Surface Weather Map Analysis

Click here to download a map and instructions for this exercise.

Study the weather map analysis example below before trying to do the analysis.


Surface Weather Map Analysis Example

We'll use the map and data below to illustrate the analysis procedure.


Our first job will be to draw in some isobars.  To make that job easier the map has been redrawn below with just the pressure data shown.



Remember you must add either a 9 or a 10 in front of the data plotted on the map.  You must also add a decimal point.  The highest pressure value on the map is 1009.6 mb, the lowest is 994.0 mb.  Isobars are normally drawn at 4 mb increments beginning with a base value of 1000 mb.  Four allowed isobar values (the red values below) fall between the two extremes on the map:

994.0 mb     996     1000     1004     1008     1009.6 mb

Isobars will pass through any station with a value that is exactly equal to the isobar's value.  Otherwise isobars pass between pairs of stations: one with a pressure greater the other with a pressure smaller than the isobar's value.

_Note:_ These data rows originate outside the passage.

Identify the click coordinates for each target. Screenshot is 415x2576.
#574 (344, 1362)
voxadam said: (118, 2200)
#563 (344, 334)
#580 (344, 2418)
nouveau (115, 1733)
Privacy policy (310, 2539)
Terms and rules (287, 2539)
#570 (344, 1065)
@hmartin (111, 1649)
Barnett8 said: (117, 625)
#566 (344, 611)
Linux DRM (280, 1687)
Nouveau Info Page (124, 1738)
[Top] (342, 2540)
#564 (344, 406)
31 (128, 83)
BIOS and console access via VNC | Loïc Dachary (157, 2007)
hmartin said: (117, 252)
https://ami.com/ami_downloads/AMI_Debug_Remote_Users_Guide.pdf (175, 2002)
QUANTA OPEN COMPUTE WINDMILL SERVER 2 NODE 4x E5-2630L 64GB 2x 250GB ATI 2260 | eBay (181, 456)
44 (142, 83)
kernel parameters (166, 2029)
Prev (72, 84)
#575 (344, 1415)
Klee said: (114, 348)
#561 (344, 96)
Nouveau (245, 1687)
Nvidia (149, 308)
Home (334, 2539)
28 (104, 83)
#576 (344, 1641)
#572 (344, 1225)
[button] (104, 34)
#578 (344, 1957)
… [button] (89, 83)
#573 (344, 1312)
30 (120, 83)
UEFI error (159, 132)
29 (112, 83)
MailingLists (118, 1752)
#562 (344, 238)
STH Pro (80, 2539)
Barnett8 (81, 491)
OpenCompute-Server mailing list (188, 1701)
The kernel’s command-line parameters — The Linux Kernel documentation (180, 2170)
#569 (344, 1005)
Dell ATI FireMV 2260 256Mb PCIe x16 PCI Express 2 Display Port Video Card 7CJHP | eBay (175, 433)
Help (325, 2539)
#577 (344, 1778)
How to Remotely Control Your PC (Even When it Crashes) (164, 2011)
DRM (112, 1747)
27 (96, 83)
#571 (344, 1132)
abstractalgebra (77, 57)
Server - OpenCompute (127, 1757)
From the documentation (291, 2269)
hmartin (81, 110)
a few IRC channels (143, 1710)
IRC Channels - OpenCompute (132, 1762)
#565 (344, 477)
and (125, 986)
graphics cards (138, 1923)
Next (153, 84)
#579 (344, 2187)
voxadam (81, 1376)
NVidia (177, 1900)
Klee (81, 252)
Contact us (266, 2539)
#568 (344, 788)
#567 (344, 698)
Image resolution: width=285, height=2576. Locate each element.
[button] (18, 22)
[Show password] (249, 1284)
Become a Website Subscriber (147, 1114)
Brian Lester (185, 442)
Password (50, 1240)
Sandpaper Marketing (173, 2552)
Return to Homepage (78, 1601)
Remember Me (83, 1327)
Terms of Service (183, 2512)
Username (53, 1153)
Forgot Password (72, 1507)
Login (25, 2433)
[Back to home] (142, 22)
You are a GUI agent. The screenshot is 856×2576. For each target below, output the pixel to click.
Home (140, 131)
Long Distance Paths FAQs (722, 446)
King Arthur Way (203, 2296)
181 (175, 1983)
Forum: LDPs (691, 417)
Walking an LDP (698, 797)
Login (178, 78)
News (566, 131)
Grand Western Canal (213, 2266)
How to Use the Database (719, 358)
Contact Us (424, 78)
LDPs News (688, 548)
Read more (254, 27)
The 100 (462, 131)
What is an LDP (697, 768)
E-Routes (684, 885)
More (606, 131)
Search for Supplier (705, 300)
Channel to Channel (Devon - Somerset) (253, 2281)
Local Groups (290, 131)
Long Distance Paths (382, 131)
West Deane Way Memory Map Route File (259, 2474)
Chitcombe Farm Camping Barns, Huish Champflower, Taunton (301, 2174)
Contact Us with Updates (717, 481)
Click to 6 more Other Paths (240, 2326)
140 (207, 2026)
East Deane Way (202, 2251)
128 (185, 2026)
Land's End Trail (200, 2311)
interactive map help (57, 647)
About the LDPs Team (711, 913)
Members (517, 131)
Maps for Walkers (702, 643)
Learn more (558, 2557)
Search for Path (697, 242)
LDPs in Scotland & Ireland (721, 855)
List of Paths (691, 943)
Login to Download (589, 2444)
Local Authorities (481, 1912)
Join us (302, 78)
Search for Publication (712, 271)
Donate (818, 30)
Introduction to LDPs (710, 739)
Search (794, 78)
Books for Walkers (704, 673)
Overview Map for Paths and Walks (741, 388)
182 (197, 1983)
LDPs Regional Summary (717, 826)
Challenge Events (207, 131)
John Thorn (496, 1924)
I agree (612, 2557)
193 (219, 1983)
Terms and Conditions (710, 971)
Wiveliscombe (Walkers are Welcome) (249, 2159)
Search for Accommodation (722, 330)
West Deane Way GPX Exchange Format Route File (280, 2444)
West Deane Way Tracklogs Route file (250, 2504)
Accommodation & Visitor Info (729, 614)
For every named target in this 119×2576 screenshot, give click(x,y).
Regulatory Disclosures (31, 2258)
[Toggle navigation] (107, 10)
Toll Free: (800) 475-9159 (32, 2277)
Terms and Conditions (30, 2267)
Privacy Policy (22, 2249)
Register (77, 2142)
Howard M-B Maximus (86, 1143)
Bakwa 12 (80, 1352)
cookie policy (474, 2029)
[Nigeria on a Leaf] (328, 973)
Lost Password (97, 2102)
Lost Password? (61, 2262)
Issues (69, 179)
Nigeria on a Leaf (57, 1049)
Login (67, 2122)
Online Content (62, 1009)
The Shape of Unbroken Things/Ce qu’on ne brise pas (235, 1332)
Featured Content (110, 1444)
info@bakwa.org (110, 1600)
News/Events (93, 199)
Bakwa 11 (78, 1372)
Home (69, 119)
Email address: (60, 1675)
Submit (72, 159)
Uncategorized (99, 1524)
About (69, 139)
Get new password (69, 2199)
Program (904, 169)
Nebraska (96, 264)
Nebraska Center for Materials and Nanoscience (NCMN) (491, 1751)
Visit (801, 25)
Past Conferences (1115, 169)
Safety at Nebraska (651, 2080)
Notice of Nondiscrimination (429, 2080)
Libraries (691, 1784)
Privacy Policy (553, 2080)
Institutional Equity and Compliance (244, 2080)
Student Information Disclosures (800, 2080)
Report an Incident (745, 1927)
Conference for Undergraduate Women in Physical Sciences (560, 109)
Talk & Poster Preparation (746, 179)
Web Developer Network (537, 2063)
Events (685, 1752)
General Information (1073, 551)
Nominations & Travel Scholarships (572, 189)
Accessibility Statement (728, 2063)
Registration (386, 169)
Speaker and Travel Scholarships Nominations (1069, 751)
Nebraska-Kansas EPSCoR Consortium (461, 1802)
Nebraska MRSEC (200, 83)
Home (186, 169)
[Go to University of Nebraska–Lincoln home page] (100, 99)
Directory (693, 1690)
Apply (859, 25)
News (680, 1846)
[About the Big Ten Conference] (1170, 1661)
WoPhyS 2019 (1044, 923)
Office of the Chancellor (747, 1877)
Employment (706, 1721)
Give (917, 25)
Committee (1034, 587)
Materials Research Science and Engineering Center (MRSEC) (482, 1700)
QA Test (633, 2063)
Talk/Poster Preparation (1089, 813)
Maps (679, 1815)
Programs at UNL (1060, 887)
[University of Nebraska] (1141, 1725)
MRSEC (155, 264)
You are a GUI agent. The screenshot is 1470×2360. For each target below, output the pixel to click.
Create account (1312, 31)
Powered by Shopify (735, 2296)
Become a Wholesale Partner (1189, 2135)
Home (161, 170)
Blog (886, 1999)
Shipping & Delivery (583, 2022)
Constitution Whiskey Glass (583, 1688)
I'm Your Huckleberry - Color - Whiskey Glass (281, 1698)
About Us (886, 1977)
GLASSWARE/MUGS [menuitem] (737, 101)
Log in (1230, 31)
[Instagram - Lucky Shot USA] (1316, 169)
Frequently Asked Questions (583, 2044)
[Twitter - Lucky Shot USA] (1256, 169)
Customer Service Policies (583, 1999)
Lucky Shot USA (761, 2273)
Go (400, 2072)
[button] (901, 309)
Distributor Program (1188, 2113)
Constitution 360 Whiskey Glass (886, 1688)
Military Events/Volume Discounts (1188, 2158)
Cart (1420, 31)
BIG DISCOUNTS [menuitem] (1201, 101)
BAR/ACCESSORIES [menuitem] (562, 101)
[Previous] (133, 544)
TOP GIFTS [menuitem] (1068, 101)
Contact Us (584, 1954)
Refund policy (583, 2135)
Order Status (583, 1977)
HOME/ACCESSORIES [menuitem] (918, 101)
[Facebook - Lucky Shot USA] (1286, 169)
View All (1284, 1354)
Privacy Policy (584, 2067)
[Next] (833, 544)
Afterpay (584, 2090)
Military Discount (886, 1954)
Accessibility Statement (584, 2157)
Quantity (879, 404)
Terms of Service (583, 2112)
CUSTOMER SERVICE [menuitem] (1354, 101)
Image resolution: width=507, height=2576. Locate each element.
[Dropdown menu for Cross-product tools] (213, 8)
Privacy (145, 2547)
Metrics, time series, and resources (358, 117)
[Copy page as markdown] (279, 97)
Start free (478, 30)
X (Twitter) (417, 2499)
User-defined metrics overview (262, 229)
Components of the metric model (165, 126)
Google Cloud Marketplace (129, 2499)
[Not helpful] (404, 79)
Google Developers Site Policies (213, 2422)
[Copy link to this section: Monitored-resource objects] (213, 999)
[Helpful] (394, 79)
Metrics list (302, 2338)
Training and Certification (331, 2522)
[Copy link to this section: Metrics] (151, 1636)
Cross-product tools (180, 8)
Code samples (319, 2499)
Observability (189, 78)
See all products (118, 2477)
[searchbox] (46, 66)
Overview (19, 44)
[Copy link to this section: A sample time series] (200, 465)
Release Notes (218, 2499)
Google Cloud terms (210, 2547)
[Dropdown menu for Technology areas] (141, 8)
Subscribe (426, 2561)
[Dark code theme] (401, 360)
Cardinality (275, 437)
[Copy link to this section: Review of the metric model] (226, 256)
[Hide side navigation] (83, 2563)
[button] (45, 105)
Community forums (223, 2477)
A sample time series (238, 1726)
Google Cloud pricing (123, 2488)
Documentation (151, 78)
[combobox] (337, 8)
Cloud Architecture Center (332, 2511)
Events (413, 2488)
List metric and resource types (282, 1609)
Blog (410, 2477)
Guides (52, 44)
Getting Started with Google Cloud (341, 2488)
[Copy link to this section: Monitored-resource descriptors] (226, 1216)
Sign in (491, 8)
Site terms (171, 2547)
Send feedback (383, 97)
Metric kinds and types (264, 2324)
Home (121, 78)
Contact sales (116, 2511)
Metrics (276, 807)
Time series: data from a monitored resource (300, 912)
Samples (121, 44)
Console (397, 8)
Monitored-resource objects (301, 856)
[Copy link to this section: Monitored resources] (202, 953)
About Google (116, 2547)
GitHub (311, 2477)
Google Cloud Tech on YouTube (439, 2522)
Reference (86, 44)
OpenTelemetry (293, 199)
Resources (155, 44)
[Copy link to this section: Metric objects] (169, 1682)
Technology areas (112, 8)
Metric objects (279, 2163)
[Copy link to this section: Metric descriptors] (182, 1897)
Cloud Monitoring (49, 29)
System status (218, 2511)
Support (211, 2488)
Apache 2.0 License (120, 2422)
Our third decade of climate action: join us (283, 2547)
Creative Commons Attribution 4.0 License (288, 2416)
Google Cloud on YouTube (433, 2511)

On the map below stations with a pressure less than 996 mb have been shaded purple.  Stations with pressures between 996 mb and 1000 mb have been shaded blue.  The 996 mb isobar will separate the purple stations from the blue stations.  Stations with pressures between 1000 mb and 1004 mb have been colored green.  The 1000 mb isobar will separate the blue from the green stations.




Next we color stations with pressure between 1004 and 1008 yellow.  The 1004 mb isobar will separate the yellow and green shaded stations.  Note there is one station in the upper right corner with a pressure of exactly 1004.0 mb, the 1004 mb isobar will pass through that station. 

One station with a pressure greater than 1008 mb has been colored orange.  The 1008 mb isobar will separate this station from the other stations on the map.



The isobaric analysis is now complete.  We transfer these isobars onto the complete weather map below.   This allows us to locate a surface center of low pressure.



Also on this map an attempt has been made to identify air masses with different temperatures.  The warmest air with temperatures in the mid and lower 60s has been circled in orange.

In the next figure we will locate the cold front at the western boundary of this warm air where cold air is pushing down from the northwest.  We will locate the warm front at the northern edge of the warm air mass.



You should verify that some of the other criteria used to locate fronts (changes in wind direction, changes in moisture content, clouds and precipitation, pressure tendency) confirm these frontal locations.  Note that the warm and cold fronts both originate in the center of low pressure.  With time these fronts would rotate in a counterclockwise direction around the low pressure center.  At the same time the low pressure center would most likely be moving to the east or northeast.